You need to remove the old UUID from any existing Raft configurations. I haven't tested this myself, but per the documentation here, you should be able to run:

 

kudu tablet change_config remove_replica <master_addresses> <tablet_id> <old_tserver_uuid>

in this case I think it'd be:

 

kudu tablet change_config remove_replica <master_addresses> acc6adcd6b554b5cabfed268184591a9 13950e716d21404188b733521dbf4d97

View solution in original post

4 REPLIES 4

avatar
Rising Star

You need to remove the old UUID from any existing Raft configurations. I haven't tested this myself, but per the documentation here, you should be able to run:

 

kudu tablet change_config remove_replica <master_addresses> <tablet_id> <old_tserver_uuid>

in this case I think it'd be:

 

kudu tablet change_config remove_replica <master_addresses> acc6adcd6b554b5cabfed268184591a9 13950e716d21404188b733521dbf4d97

avatar
Explorer

 

Thanks!

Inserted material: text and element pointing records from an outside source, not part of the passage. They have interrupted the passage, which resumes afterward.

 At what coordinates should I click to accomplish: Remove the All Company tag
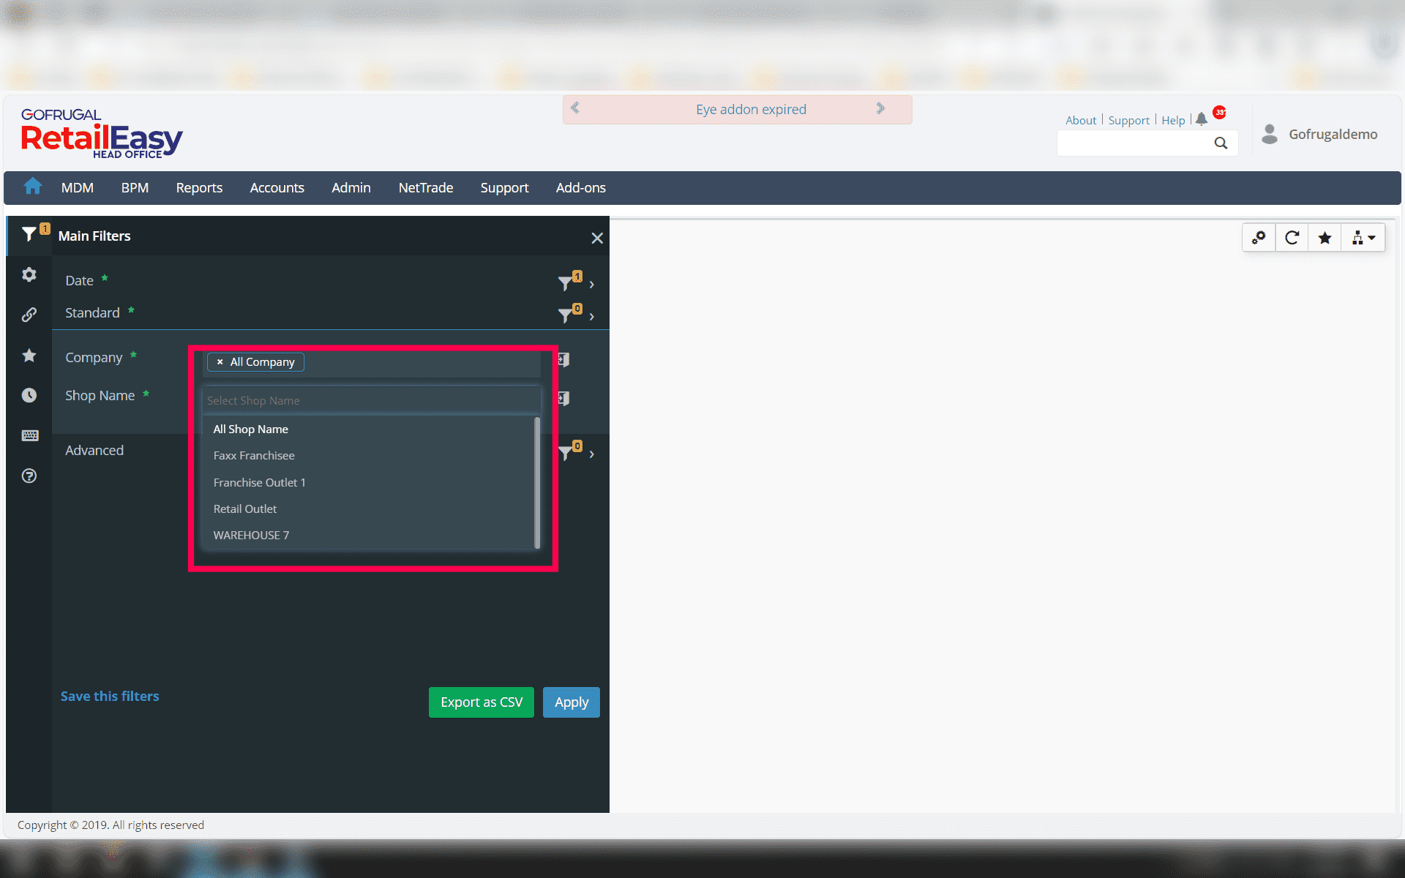pos(220,362)
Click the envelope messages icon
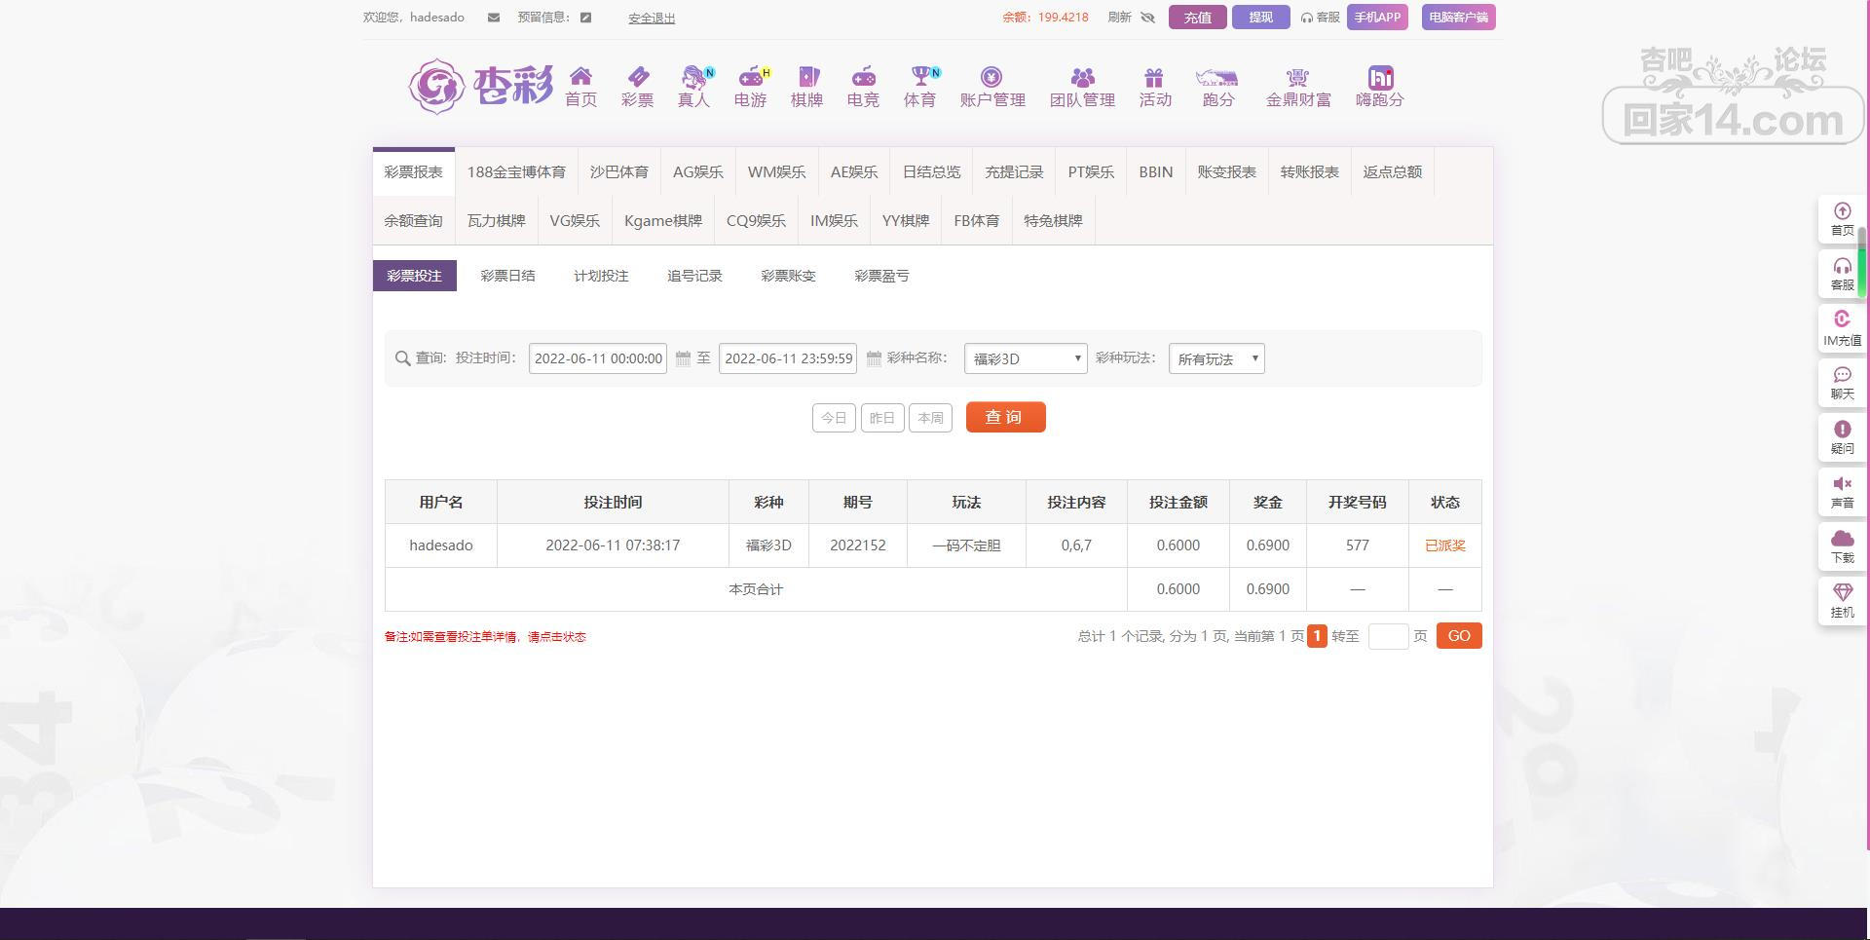The image size is (1870, 940). pyautogui.click(x=494, y=18)
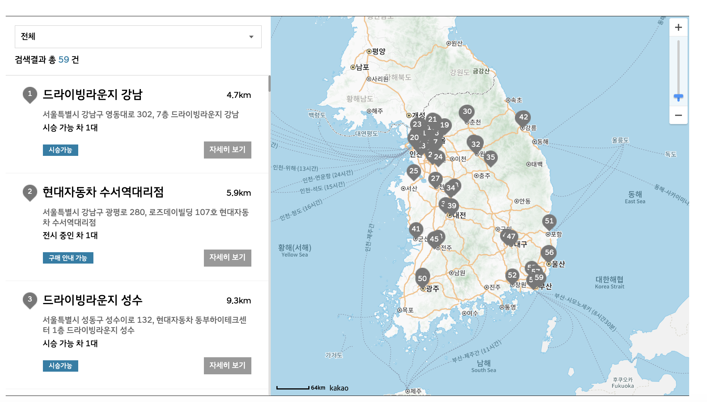Select map marker 42 near 강릉
This screenshot has height=402, width=707.
click(523, 118)

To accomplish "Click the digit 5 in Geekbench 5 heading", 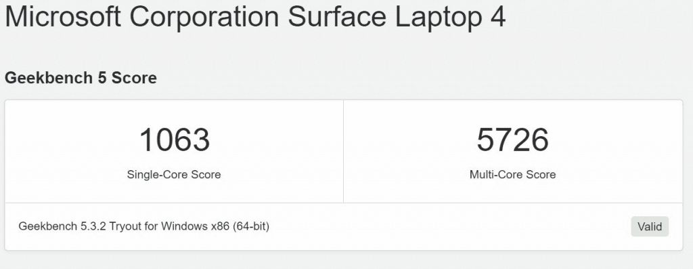I will [x=102, y=78].
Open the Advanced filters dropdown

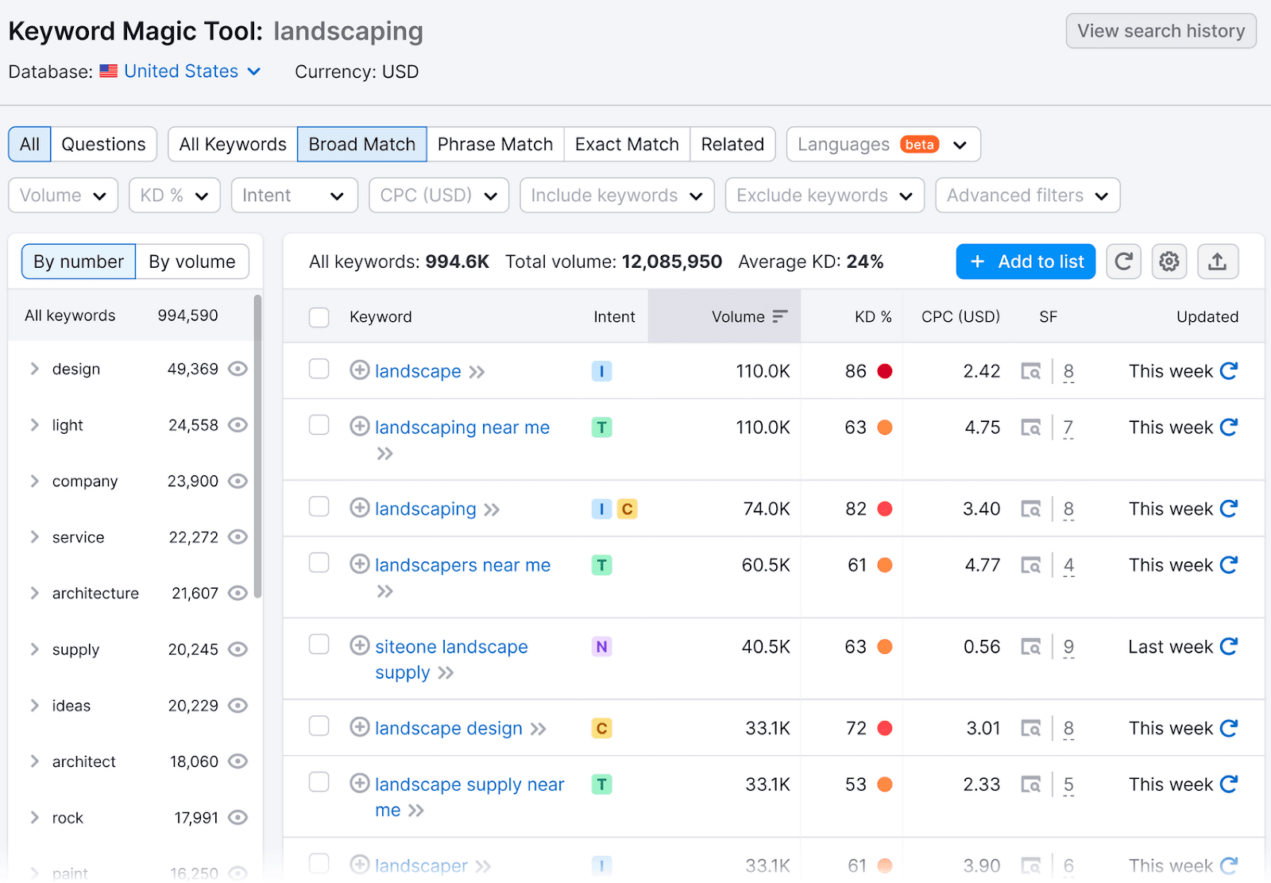pyautogui.click(x=1026, y=195)
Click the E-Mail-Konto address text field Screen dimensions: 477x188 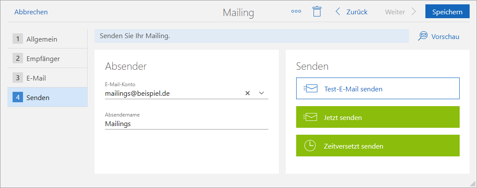[173, 93]
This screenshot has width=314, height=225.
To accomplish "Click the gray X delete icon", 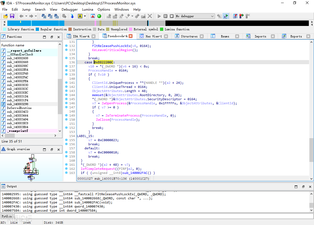I will point(150,16).
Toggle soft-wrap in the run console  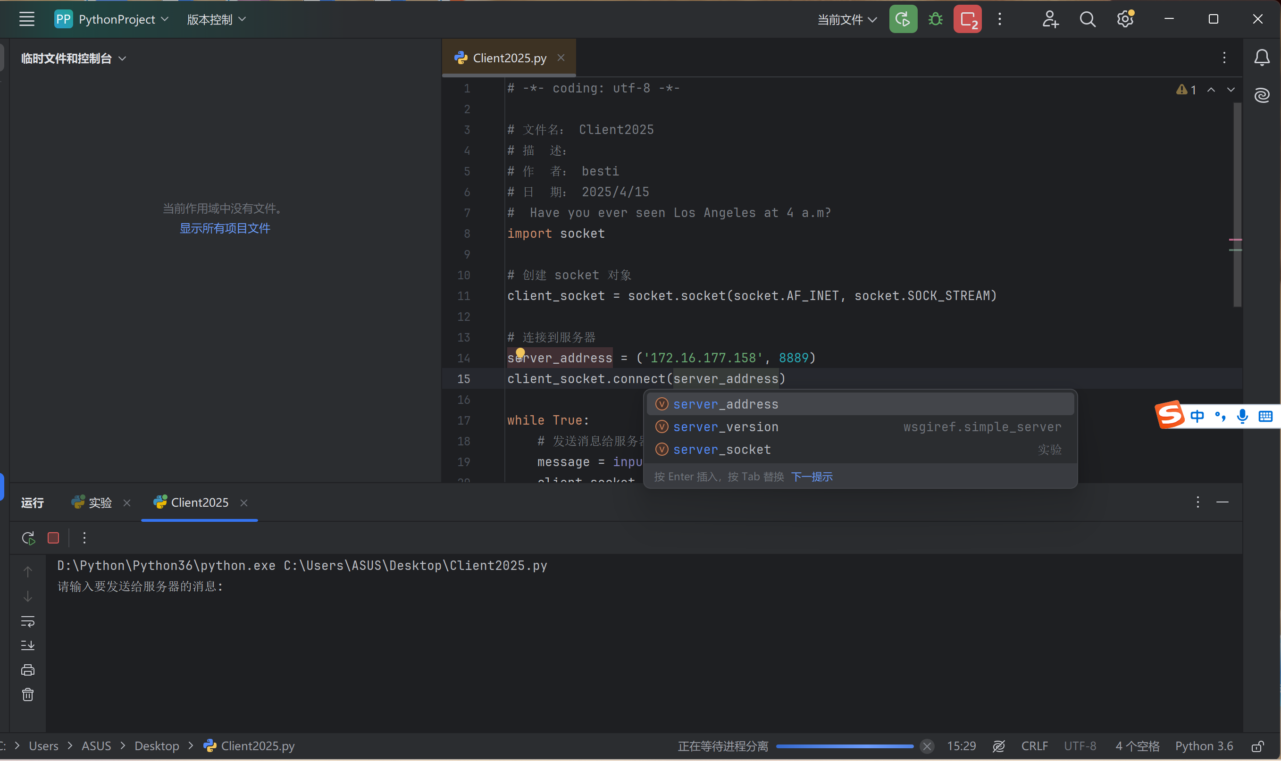[x=28, y=622]
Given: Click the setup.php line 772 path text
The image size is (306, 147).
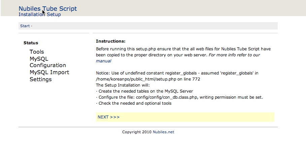Looking at the screenshot, I should pos(148,79).
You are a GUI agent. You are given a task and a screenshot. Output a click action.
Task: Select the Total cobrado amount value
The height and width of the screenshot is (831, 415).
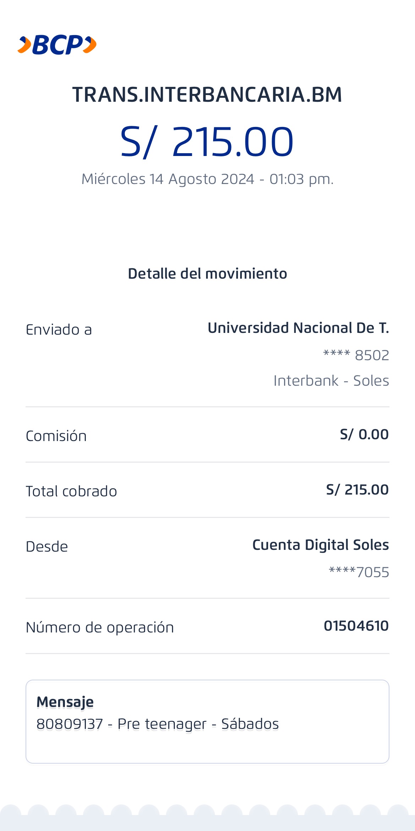point(357,490)
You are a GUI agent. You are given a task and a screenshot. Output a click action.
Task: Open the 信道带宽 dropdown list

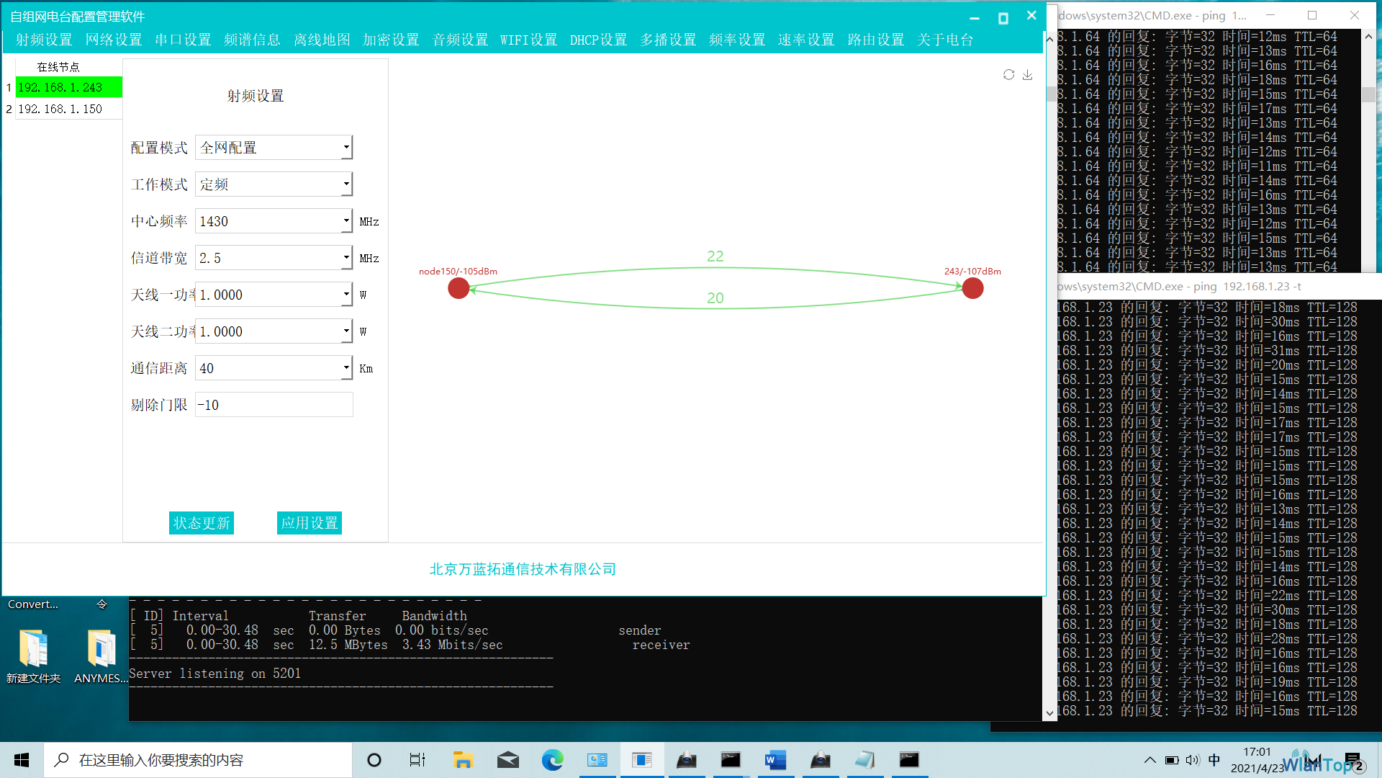point(346,258)
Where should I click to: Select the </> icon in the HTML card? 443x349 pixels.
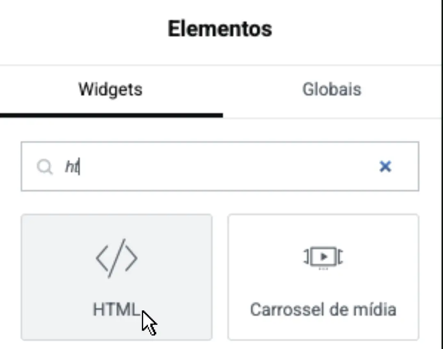(116, 258)
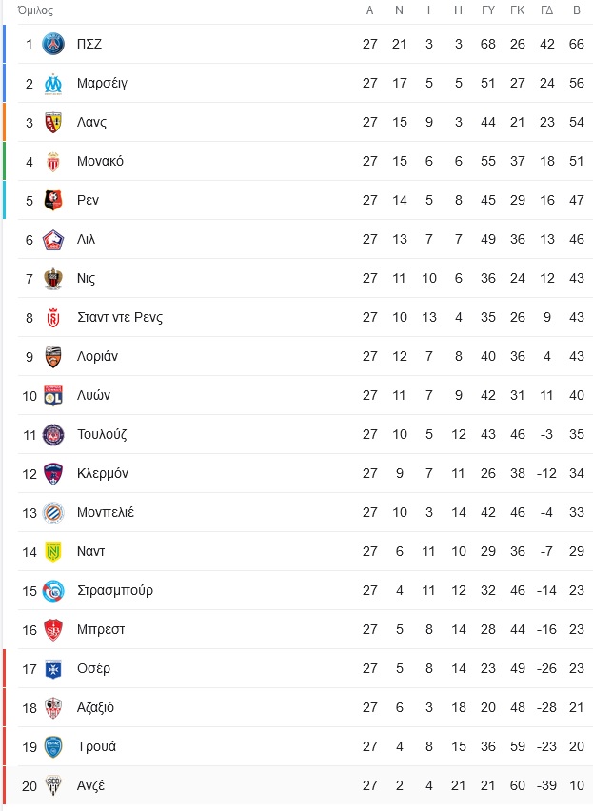Viewport: 593px width, 811px height.
Task: Click the Τρουά row points value 20
Action: click(577, 746)
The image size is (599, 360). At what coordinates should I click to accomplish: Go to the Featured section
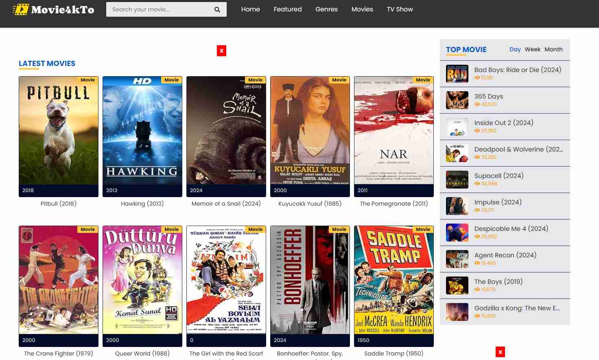coord(288,9)
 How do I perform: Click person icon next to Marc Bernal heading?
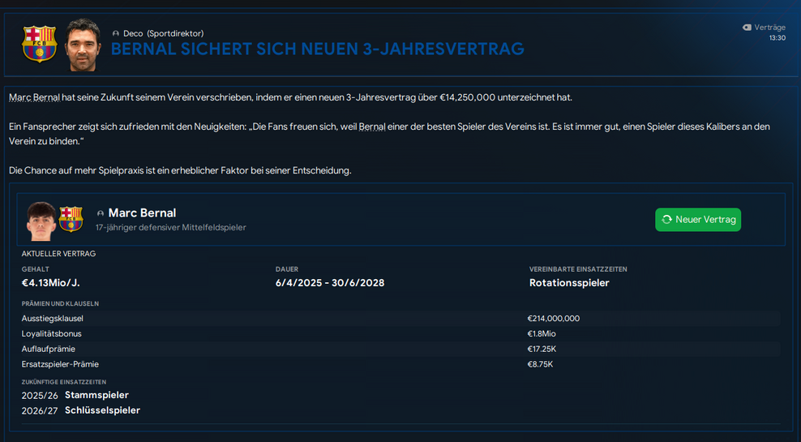tap(101, 213)
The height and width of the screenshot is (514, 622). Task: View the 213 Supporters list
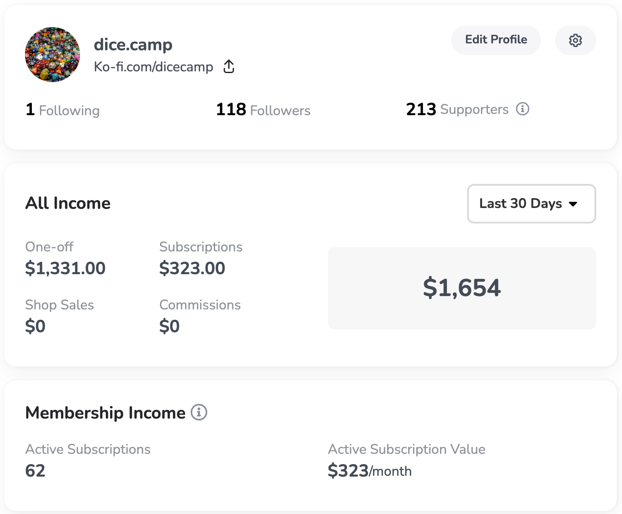457,110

This seemed to work for all but one tablet. When I run the command, I get the following message.

 

Illegal state: RaftConfig change currently pending. Only one is allowed at a time.
  Committed config: opid_index: 920502 OBSOLETE_local: false peers { permanent_uuid: "13950e716d21404188b733521dbf4d97" member_type: VOTER last_known_addr { host: "node02.domain.com" port: 7050 } } peers { permanent_uuid: "fa6625fcbb204fba86ac6d4007c3f695" member_type: VOTER last_known_addr { host: "node10.domain.com" port: 7050 } } peers { permanent_uuid: "fe5c3538509d47d186f5784ea586f260" member_type: VOTER last_known_addr { host: "node12.researchnow.com" port: 7050 } }.
  Pending config: opid_index: 1318207 OBSOLETE_local: false peers { permanent_uuid: "13950e716d21404188b733521dbf4d97" member_type: VOTER last_known_addr { host: "node02.domain.com" port: 7050 } } peers { permanent_uuid: "fe5c3538509d47d186f5784ea586f260" member_type: VOTER last_known_addr { host: "node12.domain.com" port: 7050 } }

 

avatar
Rising Star

Ah that's interesting. It looks like that tablet was in the process of removing a _different_ replica from its Raft config, left with one good replica (fe5c3538509d47d186f5784ea586f260) and the one bad one (13950e716d21404188b733521dbf4d97). From the looks of it, it probably can't make any progress on that because the one bad one is probably responding with the WRONG_SERVER_UUID response.

 

In this case, I think the right tool would be unsafe_change_config to force the Raft config to only contain the one good replica, after which Raft should take the wheel and replicate back up to full replication, e.g.

 

kudu remote_replica unsafe_change_config <tserver address of fe5c3538509d47d186f5784ea586f260> acc6adcd6b554b5cabfed268184591a9 fe5c3538509d47d186f5784ea586f260

avatar
Explorer

Thanks again this seemed to have fixed the issue I am going through most of the tables as it looks like a few of them are still trying to talk to the old UUID.